Venice Review: Frederick Wisemans Un Couple

There are two clear themes that have emerged by now at this year’s Venice film festival: one is the concept of the lost soul (Bardo, White Noise) and the other is the sometimes perilous consequence of letting big-name directors cut loose on their dream projects (also White Noise, Bardo). At 92, Frederick Wiseman has earned the right to do whatever he wants, but anyone getting over-excited about the prospect of this, his fiction debut, ought to know that Un Couple a) isn’t strictly fiction at all, and b) is very much of a piece with his famously unhurried longform documentaries.

The lost soul in his Venice Competition film is Leo Tolstoy’s wife Sophia, played by French actress Nathalie Boutefeu reading a text assembled from various letters between her and her famous literary husband. Aside from Sophia’s hairstyle and dress, there aren’t really any clues to period, and the decision to shoot in a random area of natural beauty (actually an island off the coast of Brittany) saves an awful lot of location and props.

What we’re left with, however, is an almost painfully austere production that makes previous depictions of creative women — Terence Davies’ A Quiet Passion, his tribute to poet Emily Dickinson, or Wash Westmoreland’s Colette — look like The Ziegfeld Follies.

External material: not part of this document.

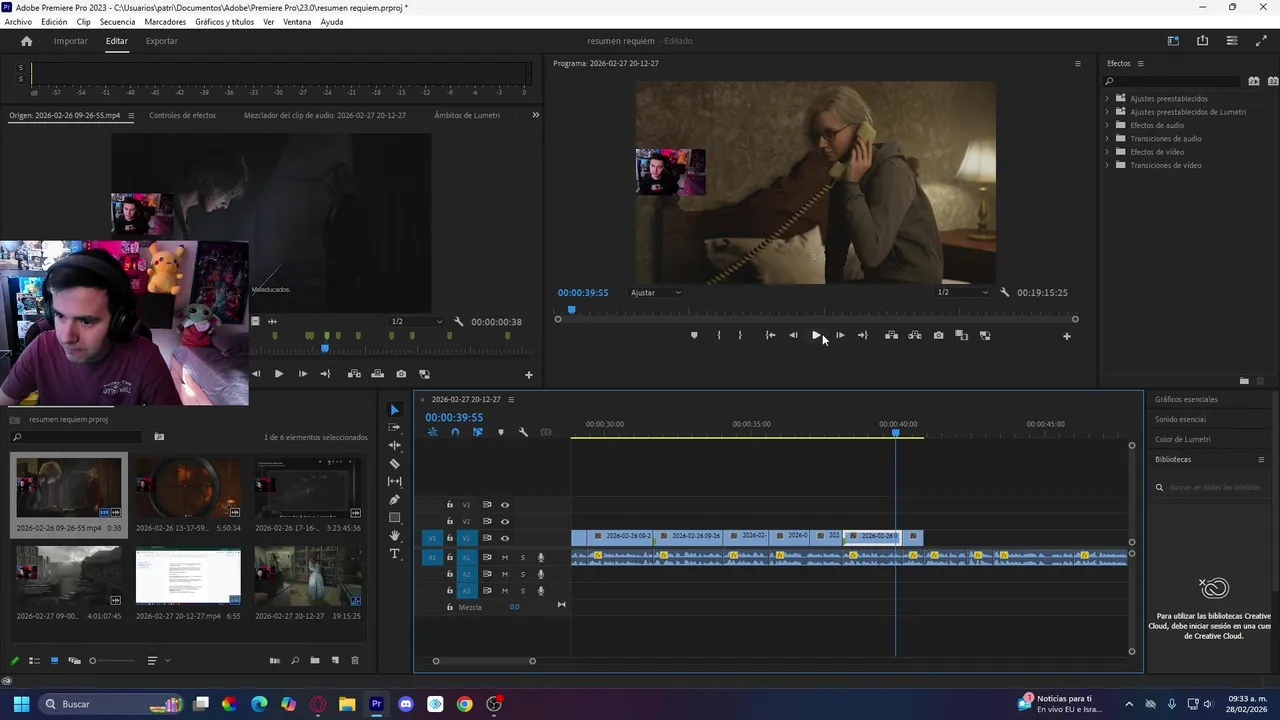Toggle visibility of video track V3
Image resolution: width=1280 pixels, height=720 pixels.
click(x=505, y=505)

Written and performed in French, hence the title, it consists entirely of Boutefeu baring Sophia’s soul directly to the camera, revealing how, at the age of 18, she was humbled to be the bride of such a great and worldly man, only to realize that his insecurities more than matched his talents.

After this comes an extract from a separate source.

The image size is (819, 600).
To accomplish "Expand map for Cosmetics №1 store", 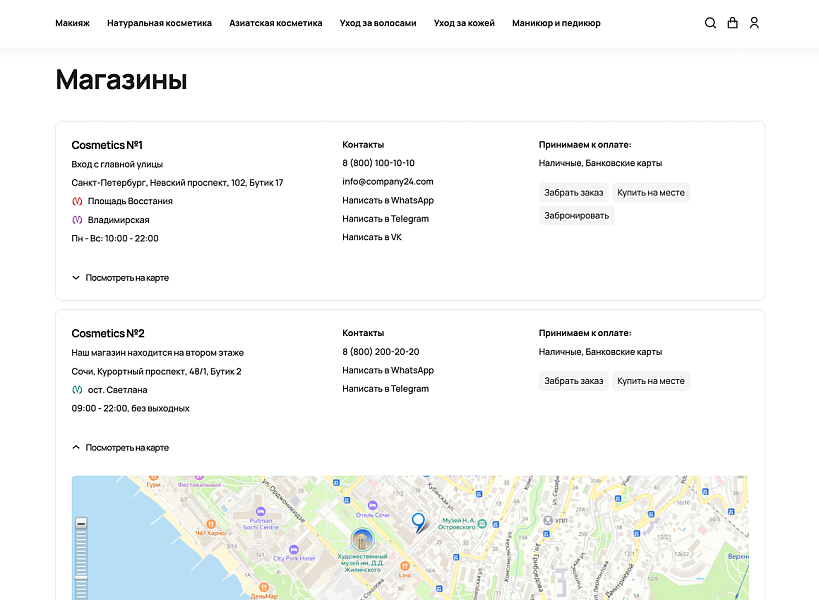I will click(120, 278).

Speaking directly to him, she talks about his jealousy, his laziness and his indifference as a father and a lover, pausing now and then to ponder on the rare good times. Sophia — who was much, much more than a muse to Tolstoy, also reflects on her own sacrifices (“I spent my time stifling my talents for you,” she says accusingly). In between, her pronouncements are punctuated by repetitive shots of nature — waves crashing, ducks, frogs and ants (lots of ants) that become instantly tedious, making what looks on paper to be a crisp 64 minutes stretch out into eternity.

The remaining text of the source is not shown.